Sunday is as much about loneliness and lack of intimacy as about sexuality: Arun Fulara on his debut short


Sunday will be screened on 16 August as part of the upcoming Bengaluru International Short Film Festival being held online this year.

Sukhpreet Kahlon

The short fiction film Sunday, by Mumbai-based writer Arun Fulara, explores desire, sexuality and loneliness as it tracks a middle-aged man, Kamble, who makes his weekly visit to the neighbourhood barbershop, but, as it turns out, he goes there not just for a shave.

The film won the Riyad Wadia award for Best Emerging Indian Filmmaker, instituted by Wadia Movietone, at the 11th edition of the Kashish Mumbai International Queer Film Festival, which was held online from 22–31 July this year.

Sunday marks the directorial debut of Fulara, an engineer by training. With his interest in literature, music and the arts in general and film in particular, he became editor of the website Jamuura.com. In the course of his work at the website, he met filmmaker Devashish Makhija and worked with him on his acclaimed films Ajji (2017) and Bhonsle (2020).

His involvement in the films from their inception till the end pretty much became a film school for Fulara.

Speaking about the inevitability of making his own film after that, he said, “It was just a matter of time. Working with Devashish significantly moulded the reason for telling stories and that was a very formative influence on my thinking.”

Sunday is a layered narrative about a seemingly mundane activity in a corner of the city that effectively captures the inner feelings of the protagonist. Fulara said, “For me, the film is as much about loneliness and the lack of intimacy as about sexuality. In a sense, it is a mix of a lot of influences. It is even a proper romantic film, that’s the moment the protagonist is having when you see someone you have a crush on. So that was my starting point.”

The filmmaker has also chosen consciously to explore the homosexual desire of a middle-aged man, something that is not often explored in cinema. “The younger people today have the vocabulary to think of their desires in a certain way, but that vocabulary did not exist in the 1980s or the 1990s, where, if you had those desires, you could never really bring them up," Fulara explained.

"You didn’t have examples, role models, parades or pride rallies. You didn’t know better. At least today, there is an idea that something like this exists. They [people] may still not accept it, but at least there is a growing recognition that it’s normal.

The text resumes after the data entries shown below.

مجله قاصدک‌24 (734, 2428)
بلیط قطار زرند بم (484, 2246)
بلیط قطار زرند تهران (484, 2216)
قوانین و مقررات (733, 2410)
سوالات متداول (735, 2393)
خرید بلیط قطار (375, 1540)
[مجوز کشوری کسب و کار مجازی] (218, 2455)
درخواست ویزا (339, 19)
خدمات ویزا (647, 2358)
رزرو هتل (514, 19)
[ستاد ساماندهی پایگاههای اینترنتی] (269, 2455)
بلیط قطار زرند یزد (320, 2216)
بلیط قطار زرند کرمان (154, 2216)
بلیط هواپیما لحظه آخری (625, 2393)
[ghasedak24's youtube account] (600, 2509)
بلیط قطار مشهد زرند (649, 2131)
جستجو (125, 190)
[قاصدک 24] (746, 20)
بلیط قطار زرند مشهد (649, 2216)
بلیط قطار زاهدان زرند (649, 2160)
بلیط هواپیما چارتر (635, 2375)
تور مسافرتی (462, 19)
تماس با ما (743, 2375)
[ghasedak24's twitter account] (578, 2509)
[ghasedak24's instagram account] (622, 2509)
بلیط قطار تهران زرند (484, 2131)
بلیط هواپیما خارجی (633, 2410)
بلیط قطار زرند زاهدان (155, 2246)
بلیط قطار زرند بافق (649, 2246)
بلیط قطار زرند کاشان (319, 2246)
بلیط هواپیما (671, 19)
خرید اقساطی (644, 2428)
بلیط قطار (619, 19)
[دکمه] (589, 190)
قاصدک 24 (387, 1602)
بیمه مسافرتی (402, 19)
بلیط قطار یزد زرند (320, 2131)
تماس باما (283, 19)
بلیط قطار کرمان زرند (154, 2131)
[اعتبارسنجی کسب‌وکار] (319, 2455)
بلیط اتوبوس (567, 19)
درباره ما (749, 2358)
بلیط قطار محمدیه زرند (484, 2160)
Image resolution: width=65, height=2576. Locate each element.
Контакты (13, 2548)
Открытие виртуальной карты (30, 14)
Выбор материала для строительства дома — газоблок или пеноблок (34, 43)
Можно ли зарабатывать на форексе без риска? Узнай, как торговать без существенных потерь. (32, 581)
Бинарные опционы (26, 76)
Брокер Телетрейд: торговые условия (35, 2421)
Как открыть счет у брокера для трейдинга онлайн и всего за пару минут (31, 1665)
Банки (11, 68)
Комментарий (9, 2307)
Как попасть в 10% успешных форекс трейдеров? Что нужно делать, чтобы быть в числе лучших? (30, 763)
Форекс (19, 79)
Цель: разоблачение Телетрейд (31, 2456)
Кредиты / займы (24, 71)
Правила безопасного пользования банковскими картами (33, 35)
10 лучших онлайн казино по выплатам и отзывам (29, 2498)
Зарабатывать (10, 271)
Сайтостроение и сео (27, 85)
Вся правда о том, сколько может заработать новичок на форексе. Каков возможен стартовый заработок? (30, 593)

"So, the character is also someone who has lost out, he was probably born 20 years too early, so that just makes it that much sadder.”

The self-funded film was made with a small team and has been travelling around the world festival circuit.

The Indian premiere of the film took place at the Kashish festival and while some viewers reached out to Fulara on social media after the screening, it was a very different experience from a regular festival screening with the interaction and engagement with the audience.

"It would have been much more fun to watch [the film] on the big screen with the audience," Fulara said, "but maybe more people may eventually watch the film because it’s available across a broader geography [through virtual festivals]."

Sunday will be screened on 16 August as part of the 10th edition of the Bengaluru International Short Film Festival (BISFF) which is also being held online this year.